Vegetable plots also are more environmentally friendly than farmland dedicated to raising animals, which in turn helps us care better for our nonrenewable resources. It takes less energy to grow vegetables than it does to create animal products or processed foods. So not only is the end product better for you, but by choosing more vegetables, you’re supporting more environmentally-friendly farming practices (What to Eat by Marion Nestle).

Of course, as vegetables (and fruits) spoil more quickly than processed, packaged foods, they should be bought only in proportion to what can reasonably be consumed in a short time frame. I find this difficult sometimes when I see so many different foods and feel the urge to just buy ALL THE VEGETABLES AND FRUITS. Something that helps me is remembering that each fruit and vegetable tastes best (and is usually cheapest due to availability) during a particular season of the year (check out these monthly guides if you want ideas). Choosing to buy seasonal produce has become a greater goal of mine as I seek ways to incorporate more of the foods that make me feel both healthy and happy, while also sticking to my grocery budget.

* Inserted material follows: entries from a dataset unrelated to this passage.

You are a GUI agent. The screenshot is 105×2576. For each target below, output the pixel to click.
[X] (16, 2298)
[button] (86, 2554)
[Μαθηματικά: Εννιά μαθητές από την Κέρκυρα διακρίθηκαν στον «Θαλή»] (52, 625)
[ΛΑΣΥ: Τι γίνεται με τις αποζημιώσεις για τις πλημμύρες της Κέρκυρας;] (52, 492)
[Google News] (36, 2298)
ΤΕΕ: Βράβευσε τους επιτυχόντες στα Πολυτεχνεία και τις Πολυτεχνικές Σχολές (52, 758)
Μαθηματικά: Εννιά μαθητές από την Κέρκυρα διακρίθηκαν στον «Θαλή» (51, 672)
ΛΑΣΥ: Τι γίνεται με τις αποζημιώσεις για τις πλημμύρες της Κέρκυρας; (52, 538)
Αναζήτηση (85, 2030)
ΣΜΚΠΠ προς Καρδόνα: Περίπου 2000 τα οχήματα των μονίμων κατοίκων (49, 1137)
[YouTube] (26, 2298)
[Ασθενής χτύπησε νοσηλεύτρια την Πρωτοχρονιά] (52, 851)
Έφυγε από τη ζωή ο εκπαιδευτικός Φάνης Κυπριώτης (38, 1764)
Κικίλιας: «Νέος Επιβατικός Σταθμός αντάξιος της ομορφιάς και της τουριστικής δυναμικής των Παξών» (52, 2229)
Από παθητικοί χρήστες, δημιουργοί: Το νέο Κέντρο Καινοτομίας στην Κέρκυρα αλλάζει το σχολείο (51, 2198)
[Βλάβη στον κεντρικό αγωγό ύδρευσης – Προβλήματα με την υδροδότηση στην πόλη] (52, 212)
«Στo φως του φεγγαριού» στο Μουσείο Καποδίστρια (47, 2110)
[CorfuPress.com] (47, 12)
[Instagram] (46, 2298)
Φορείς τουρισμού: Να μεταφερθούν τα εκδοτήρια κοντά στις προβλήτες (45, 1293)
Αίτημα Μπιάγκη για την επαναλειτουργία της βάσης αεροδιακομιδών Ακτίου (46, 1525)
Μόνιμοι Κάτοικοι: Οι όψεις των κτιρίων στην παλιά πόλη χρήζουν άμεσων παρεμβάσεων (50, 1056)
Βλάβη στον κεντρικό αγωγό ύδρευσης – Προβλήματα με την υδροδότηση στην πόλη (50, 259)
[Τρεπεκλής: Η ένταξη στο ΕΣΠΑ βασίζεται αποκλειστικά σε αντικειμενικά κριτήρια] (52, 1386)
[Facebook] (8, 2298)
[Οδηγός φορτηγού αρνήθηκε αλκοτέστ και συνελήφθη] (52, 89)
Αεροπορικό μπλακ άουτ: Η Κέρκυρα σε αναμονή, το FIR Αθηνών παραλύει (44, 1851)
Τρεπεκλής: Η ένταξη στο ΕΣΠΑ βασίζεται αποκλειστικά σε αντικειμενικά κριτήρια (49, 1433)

I encourage you to try new foods, especially vegetables, as many of them come into season and become more readily available at farmers’ markets this summer. Pick up something you’ve never tried (garlic scapes, kohlrabi, and leeks, I’m looking at you!), look up a new recipe, and give it a whirl! Tuck them into a bowl of pasta, use them to top a pizza, or cook them up in stir fry. You might just find a new favorite food, and you’ll be that much healthier for it!